Java BookAbstract Class
Table of contents
What is an abstract class?
An abstract class is a class that closely resembles an interface. Historically, abstract classes used to be much more powerful than interfaces. However, over time, the interfaces were enhanced with default and static methods, which contributed to the suppression of abstract classes. Abstract classes are still used, but much less frequently than before.
It's important to note that abstract classes are inherited and interfaces are implemented. Java allows you to inherit only one class and implement multiple interfaces, which makes interfaces more useful tools when building an application. However, as you know, everything can be overstated - it is not good practice to implement 3-4 interfaces in one class, because as you know, it is difficult to lead to a single class responsibility.
Abstract classes are classes that, like interfaces, cannot be created with the new operator. It can be explained that they are not full-fledged classes on the basis of which an object can be created. These are "incomplete" classes, defining only a certain scheme for the classes that inherit those schemas, but requiring the programmer to program all the rest in the inheriting class to make sense. Let's see what an example abstract class looks like:
abstract class Person {
/**
* Attribute same as basic class
*/
private String name;
/**
* Constructor same as basic class
*/
public Person(String name) {
this.name = name;
}
/**
* Public method same as basic class
*/
public String getName() {
return this.name;
}
/**
* Abstract method which requires implementation in class that
* extends abstract class Person.
*/
abstract void voice();
}
As you can see, an abstract class can have a constructor and class attributes, which allows you to create getter, while keeping the classes that will inherit it clean. However, as mentioned before, an abstract class cannot be created with the new operator. The only chance to pass a value to the constructor of the abstract class is the previously known super () method called in the constructor of the class, which inherits from the abstract class. As you probably remember, the super () method calls the constructor of the class we inherit from - this allows us to call the constructor of the abstract class without using the new keyword. You can observe this in the example below:
abstract class Person {
/**
* Attribute same as basic class
*/
private String name;
/**
* Constructor same as basic class
*/
public Person(String name) {
this.name = name;
}
/**
* Public method same as basic class
*/
public String getName() {
return this.name;
}
/**
* Abstract method which requires implementation in class that
* extends abstract class Person.
*/
abstract public void voice();
}
class Male extends Person {
public Male(String name) {
super(name);
}
public void voice() {
System.out.println("Hey there!");
}
}
class Application {
public static void main(String args[]) {
Male male = new Male("John");
String name = male.getName();
System.out.println(name);
male.voice();
}
}
To sum up, abstract classes can be briefly described as a combination of interfaces and inheritance.
Use case
First of all, we can use an abstract class to implement basic functionality to classes that will inherit from it, but just creating its object would be too abstract and would not add much to the program.
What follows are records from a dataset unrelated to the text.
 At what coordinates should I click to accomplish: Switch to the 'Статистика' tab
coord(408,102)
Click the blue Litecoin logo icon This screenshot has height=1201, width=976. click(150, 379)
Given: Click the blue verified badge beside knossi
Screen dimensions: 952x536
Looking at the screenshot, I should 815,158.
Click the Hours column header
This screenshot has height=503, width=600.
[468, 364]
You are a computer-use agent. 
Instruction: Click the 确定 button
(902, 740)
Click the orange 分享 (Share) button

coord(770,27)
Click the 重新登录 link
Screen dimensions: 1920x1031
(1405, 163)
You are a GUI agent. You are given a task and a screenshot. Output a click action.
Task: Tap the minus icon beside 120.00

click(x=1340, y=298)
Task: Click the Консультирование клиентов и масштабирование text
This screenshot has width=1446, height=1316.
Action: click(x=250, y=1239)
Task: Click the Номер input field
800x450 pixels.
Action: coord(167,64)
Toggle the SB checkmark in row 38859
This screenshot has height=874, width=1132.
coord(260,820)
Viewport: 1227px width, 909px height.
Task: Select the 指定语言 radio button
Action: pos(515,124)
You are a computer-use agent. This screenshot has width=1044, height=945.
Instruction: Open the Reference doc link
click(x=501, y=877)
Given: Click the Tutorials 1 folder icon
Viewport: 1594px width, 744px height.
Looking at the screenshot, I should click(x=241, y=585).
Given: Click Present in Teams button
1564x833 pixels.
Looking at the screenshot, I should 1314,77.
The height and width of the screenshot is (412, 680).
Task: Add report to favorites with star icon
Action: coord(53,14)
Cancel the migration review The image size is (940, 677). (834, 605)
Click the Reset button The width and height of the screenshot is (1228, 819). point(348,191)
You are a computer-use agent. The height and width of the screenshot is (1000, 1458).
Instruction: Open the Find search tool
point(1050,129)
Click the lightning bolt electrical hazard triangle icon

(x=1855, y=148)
A good use of an abstract class is also to extract the code common to each of the classes that will inherit from it, while requiring the implementation of other methods specific to the inheriting classes, just like in the interface. To visualize this, let's create an example abstract class:
abstract class ComplicatedAlgorithm {
abstract protected void firstMethodToExecute();
abstract protected void secondMethodToExecute();
private void thirdMethodToExecute() {
System.out.println("This is third method to execute!");
}
private void fourthMethodToExecute() {
System.out.println("This is fourth method to execute.");
}
public void run() {
this.firstMethodToExecute();
this.secondMethodToExecute();
this.thirdMethodToExecute();
this.fourthMethodToExecute();
}
}
Two methods of the abstract class (firstMethodToExecute () and secondMethodToExecute ()) require implementation. Otherwise, the program will not compile and we will receive an error stating that despite the obligation to implement the methods, they were not created in the class inheriting from the abstract class. The other three methods already have instructions in them. Two of them are responsible for informing about which method is being called. However, in the run () method, we can see all the methods contained in the class are called, along with those methods that require their own implementation.
Protected methods
A new term that has appeared in the code for an abstract class (this term is also available to all classes except interface) is protected - what does it mean? Well, this is a limitation of the accessibility of the method for the inheriting class. In other words, the abstract class tells the class that inherits from it that protected methods will be available within it and all the classes that inherit from it.
What is this operation for? It is very useful if we know the specific behavior of the created algorithm (we know what exactly follows each other), but each class inheriting from an abstract class is required to create instructions for the first two methods for efficient algorithm invocation.
This is a new term, and it's worth noting that we can use it in any class, not just abstract classes.
@ Adnotation
Java has annotations that tell Java what exactly to do before executing any code. Annotations are marked with the @ sign, followed by the name of the annotation.
@Override: this annotation allows us to completely change the override method according to our needs.